The exercise | Show each line of the entries that contains the string "resolution". Case counts.

Page and screen pointing data:
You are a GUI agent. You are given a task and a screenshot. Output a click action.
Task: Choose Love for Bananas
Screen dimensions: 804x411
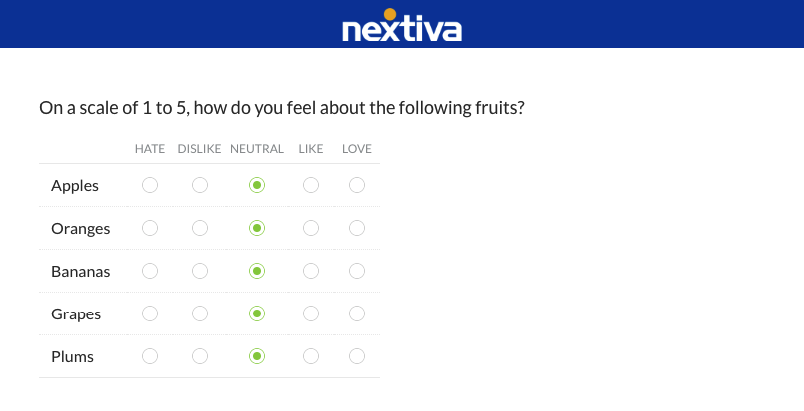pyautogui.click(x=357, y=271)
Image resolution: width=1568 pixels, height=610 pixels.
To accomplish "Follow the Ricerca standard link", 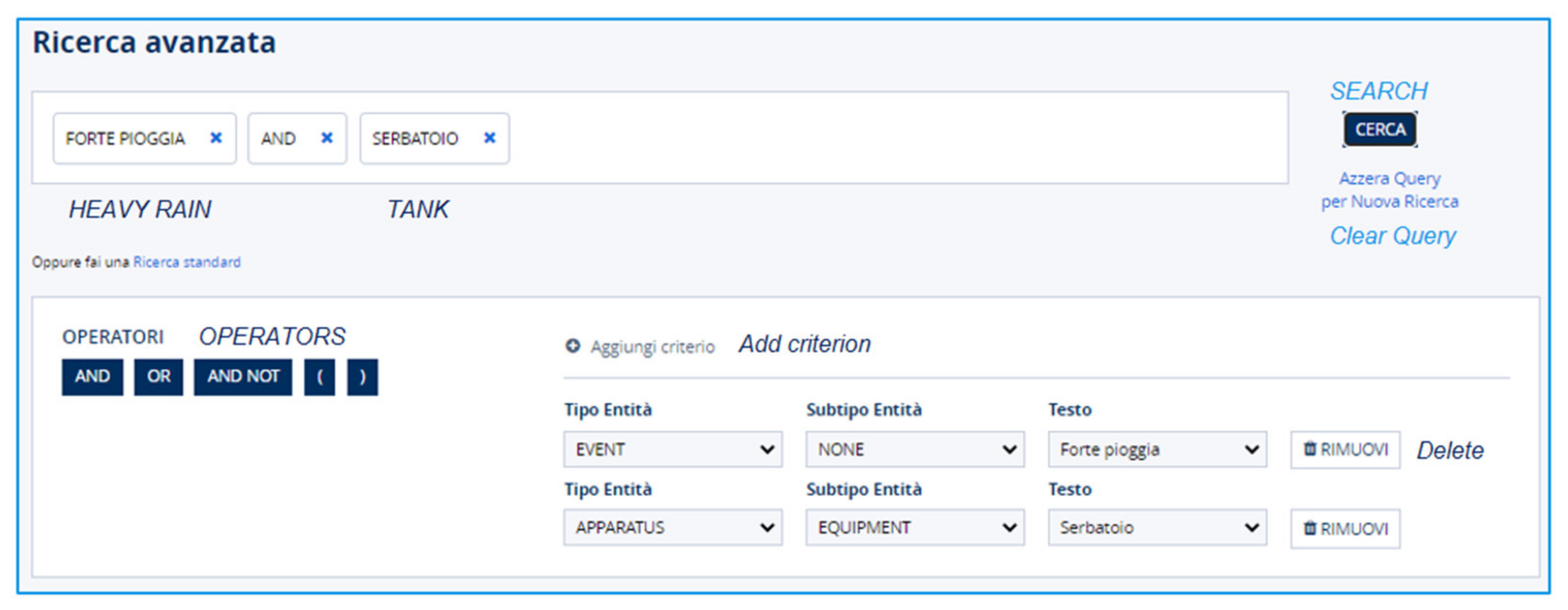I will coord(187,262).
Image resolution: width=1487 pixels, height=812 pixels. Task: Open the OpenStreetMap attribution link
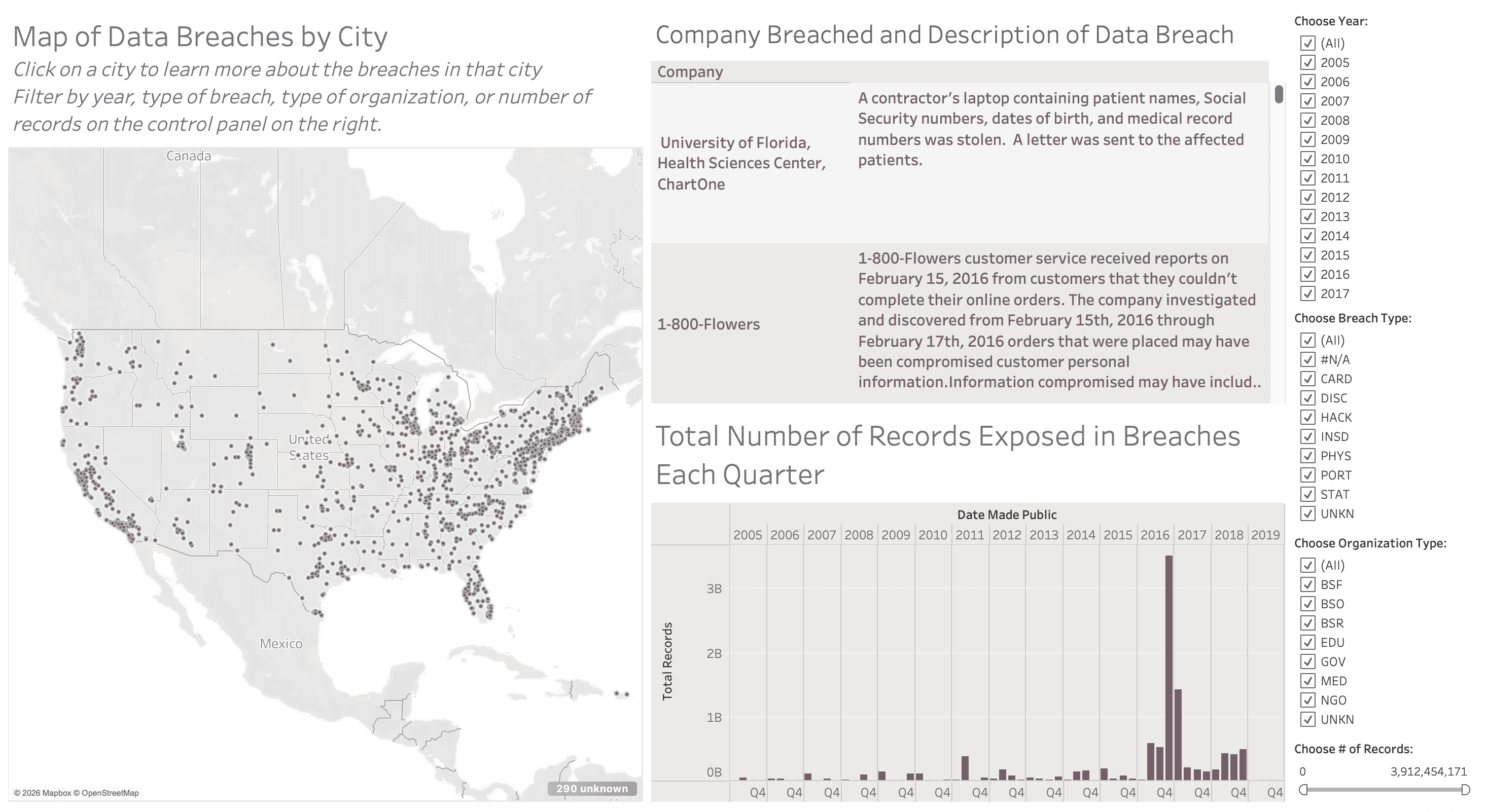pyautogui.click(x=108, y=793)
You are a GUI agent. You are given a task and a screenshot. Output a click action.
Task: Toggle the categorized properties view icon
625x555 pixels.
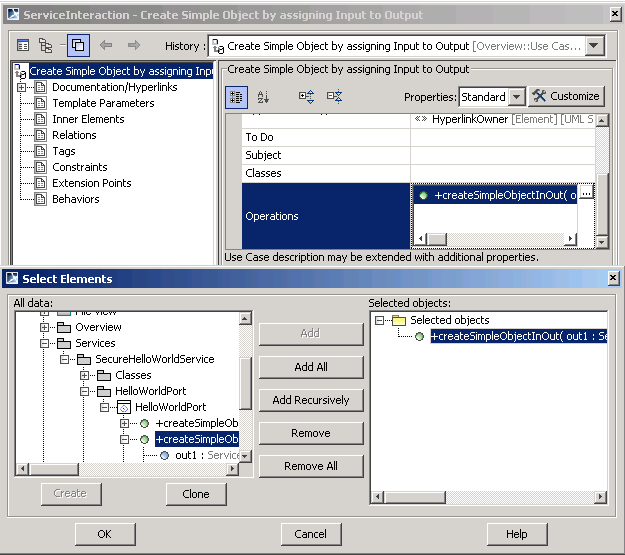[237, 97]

Full solution |
Image resolution: width=1568 pixels, height=610 pixels.
Image resolution: width=1487 pixels, height=812 pixels. Task: Open the OpenStreetMap attribution link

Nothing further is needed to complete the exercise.